# [Texte fourni]
▬▬▬

17      À cet égard, la Cour a déjà eu l’occasion de rejeter l’argument selon lequel les logiciels n’entrent dans aucune des catégories susceptibles de faire l’objet d’un ajustement de la valeur en douane, en considérant que, lors de l’importation d’ordinateurs que le vendeur a équipés d’un logiciel comportant un ou plusieurs systèmes d’exploitation mis gratuitement à sa disposition par l’acheteur, il convient, pour déterminer la valeur en douane de ces ordinateurs, d’ajouter, à la valeur transactionnelle de ceux-ci, la valeur de ce logiciel, lorsque cette dernière n’a pas été incluse dans le prix effectivement payé ou à payer (voir, en ce sens, arrêt du 16 novembre 2006, Compaq Computer International Corporation, C‑306/04, EU:C:2006:716, points 23, 24 et 37).

18      Il est donc sans importance, aux fins de la détermination de la valeur en douane de la marchandise importée, que le produit dont il y a lieu d’ajouter la valeur soit un bien immatériel, tel qu’un logiciel. Il résulte en effet du libellé de cette disposition, qui renvoie expressément aux « produits » ou aux « services », que son champ d’application n’est pas limité aux biens matériels.

▬▬▬

# [Extrait de données]
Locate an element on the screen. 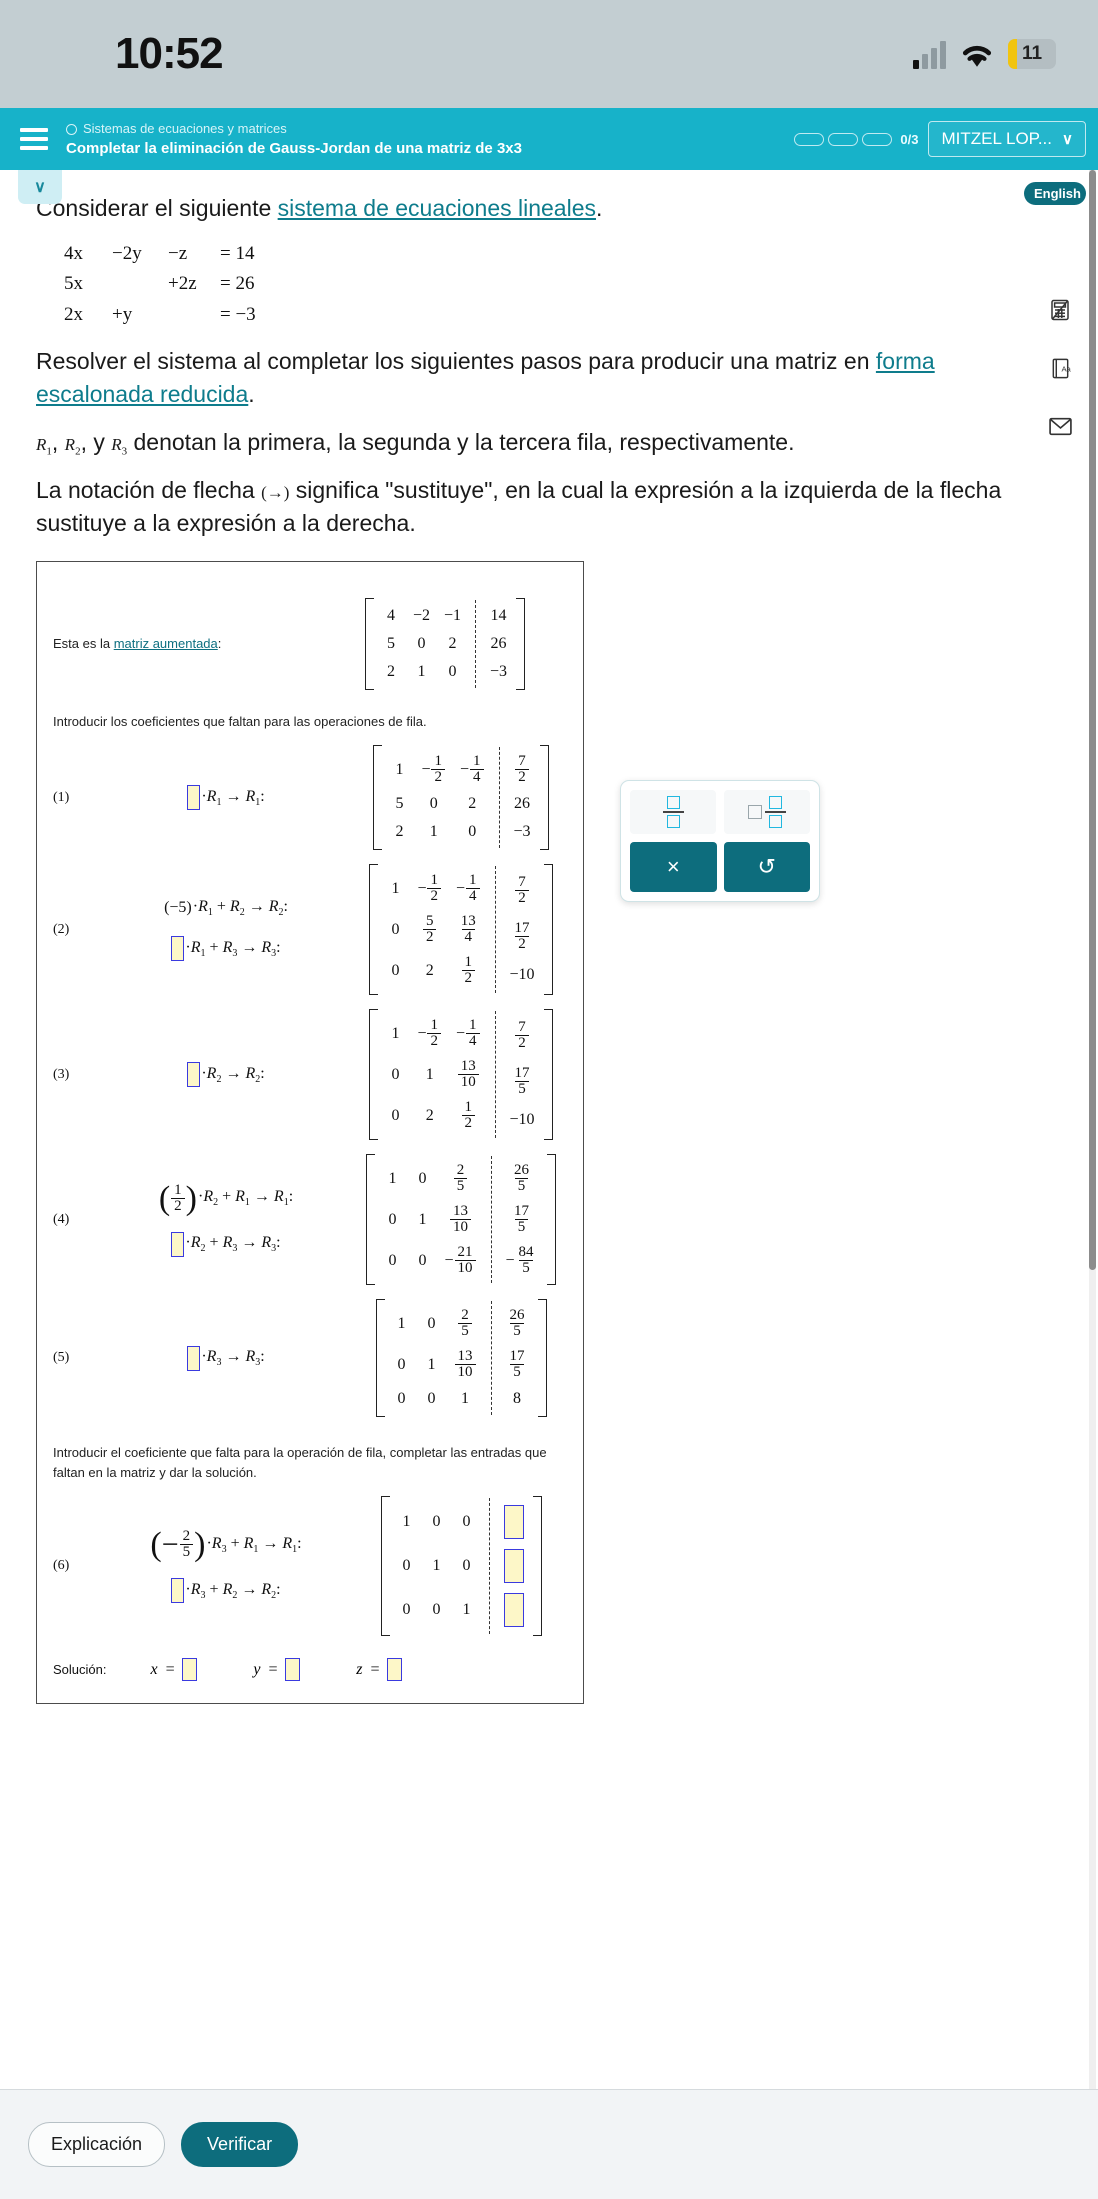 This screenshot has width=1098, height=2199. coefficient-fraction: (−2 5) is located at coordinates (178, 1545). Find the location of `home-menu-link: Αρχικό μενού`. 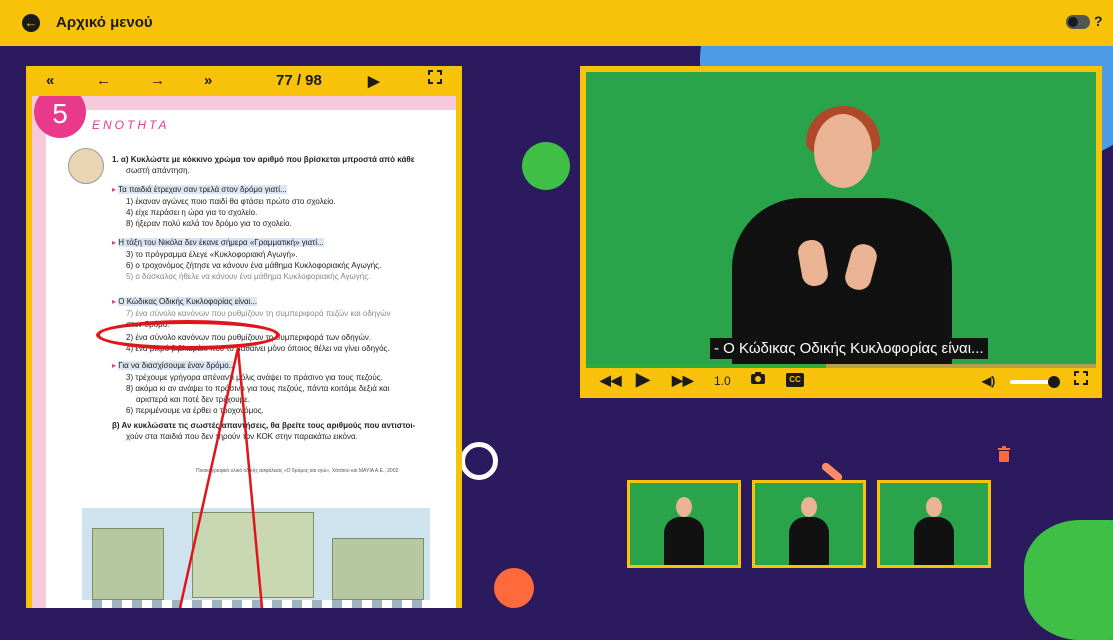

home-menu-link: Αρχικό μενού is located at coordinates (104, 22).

▬▬▬

# [Tâche à faire]
Répondez à ces questions d'après l'extrait sur la valeur en douane.
1. De quelle date est l'arrêt Compaq Computer International Corporation cité ?
2. Qu'est-ce que le vendeur a équipé d'un logiciel dans l'importation évoquée ?
3. À quels termes le libellé de la disposition renvoie-t-il expressément ?
La liste est un matériau à part, sans lien avec l'extrait sur la valeur en douane.

# [Réponse à l'exercice]
1. Du 16 novembre 2006.
2. Des ordinateurs.
3. Aux « produits » ou aux « services ».